Nokia (NOK) recently had a good run up in terms of its stock price from a lifetime low of just $1.6 to $3 levels. Those who bought into Nokia's ADR at this low point would have made a good deal of profits by now. But unfortunately, the price seems to be falling yet again.
It's rather saddening to witness the once mighty Nokia reduced to this condition. The fall from grace has been painful as well as tragic for many Nokia fans like me. Not to mention those who stayed invested till date.
Nokia missed out on the smartphone age by holding on to its old and redundant Symbian platform. And when it finally decided to let go, the damage had already been done. Nokia lost most of its smartphone market share to Apple (AAPL) and Samsung. But Nokia wasn't alone. The iconic BlackBerry maker, Research in Motion (RIMM) also failed to catch up with Apple's IOS and Google's (GOOG) Android based devices.

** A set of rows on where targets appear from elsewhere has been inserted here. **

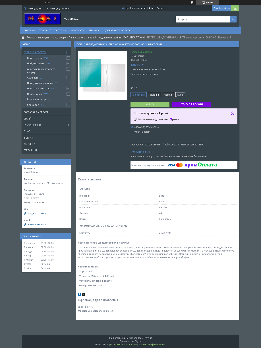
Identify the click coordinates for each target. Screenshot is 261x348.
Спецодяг (33, 104)
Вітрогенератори (37, 99)
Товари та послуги (51, 30)
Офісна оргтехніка (38, 88)
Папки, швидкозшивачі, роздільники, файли (95, 37)
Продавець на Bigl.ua (131, 341)
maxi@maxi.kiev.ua (36, 224)
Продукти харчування (40, 83)
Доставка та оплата (117, 30)
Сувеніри (32, 77)
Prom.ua (148, 338)
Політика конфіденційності (152, 344)
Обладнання (34, 93)
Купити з (191, 104)
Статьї (27, 118)
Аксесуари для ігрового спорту (41, 70)
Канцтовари (58, 37)
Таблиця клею (32, 124)
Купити (150, 104)
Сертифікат (30, 150)
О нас (27, 131)
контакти (77, 30)
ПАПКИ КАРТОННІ (134, 37)
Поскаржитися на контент (123, 344)
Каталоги (29, 144)
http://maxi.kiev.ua (36, 213)
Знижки (94, 30)
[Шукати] (233, 19)
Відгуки (28, 137)
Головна (29, 30)
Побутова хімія (36, 63)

But Nokia hasn't been sitting pretty and doing absolutely nothing. The company has been cutting corners and eliminating redundant business units. Recently it sold about 500 of its patents to Vringo (VRNG) for a sum of $22 million. It has also been laying off many of its employees and has completed the sale of its Qt platform to a Finnish software maker Digia.
So what does the future hold for Nokia?
Well, the High-end smartphone business doesn't seem to be working for Nokia as well as it should have. But what's still working, is the demand for low-end mobile devices from emerging markets, such as South Africa, and India.

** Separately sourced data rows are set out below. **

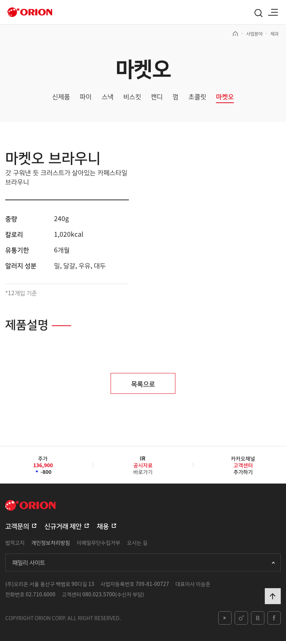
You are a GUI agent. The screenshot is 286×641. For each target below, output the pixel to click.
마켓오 (225, 96)
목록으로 (143, 383)
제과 (274, 33)
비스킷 (132, 96)
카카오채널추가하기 (243, 465)
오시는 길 (137, 542)
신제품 (61, 96)
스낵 (108, 96)
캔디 (157, 96)
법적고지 (15, 542)
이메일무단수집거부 (98, 542)
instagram (241, 618)
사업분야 (254, 33)
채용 (103, 525)
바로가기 (143, 467)
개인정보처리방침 (50, 542)
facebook (274, 618)
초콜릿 (197, 96)
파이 (86, 96)
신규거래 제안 (63, 525)
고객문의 (17, 525)
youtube (225, 618)
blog (257, 618)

Research firm Gartner reveals that Nokia, with a market share of 19.9%, was second largest in terms of worldwide mobile shipments during the second quarter this year. To put this into perspective, Nokia's market share is slightly below electronic giant, Samsung's share of 21.6%.
So Nokia may be down in the smartphone space, but it's still not entirely out in terms of the overall mobile market.
Being a highly visible and trusted brand in emerging markets, Nokia should be able to win the favor of many consumers with newer smartphone launches in future. So as long as Nokia is able to keep its foothold in the low-end segment, the company will be able to buy more time until it's able to ramp up smartphone sales significantly.
Nokia will be introducing new Microsoft (MSFT) Windows 8 based smartphone devices in September. But if this doesn't happen sooner than Apple's launch of the iPhone 5, the company might lose its edge even further.
So should you take a chance with Nokia?
Well, the company still has quite a long way to go, before it can fully recover. The process will be painfully long, but would probably be worth the wait. Once all redundancies are removed, the result would be a leaner and more agile company, which would be able to focus its energies solely on the smartphone market more effectively.
Besides, over the past 20 years, Nokia has amassed a large portfolio of more than 30,000 valuable patents under its belt. Many analysts believe that these could be worth anywhere between 4 billion to 10 billion euros. After Apple's legal victory against Samsung, I'd say that these patents could be even more valuable. This not only gives Nokia enough ammunition to generate more patent royalties but also makes it a rather attractive acquisition target.
At these rock bottom levels, I'd say that Nokia looks like a great buy and a good long term play.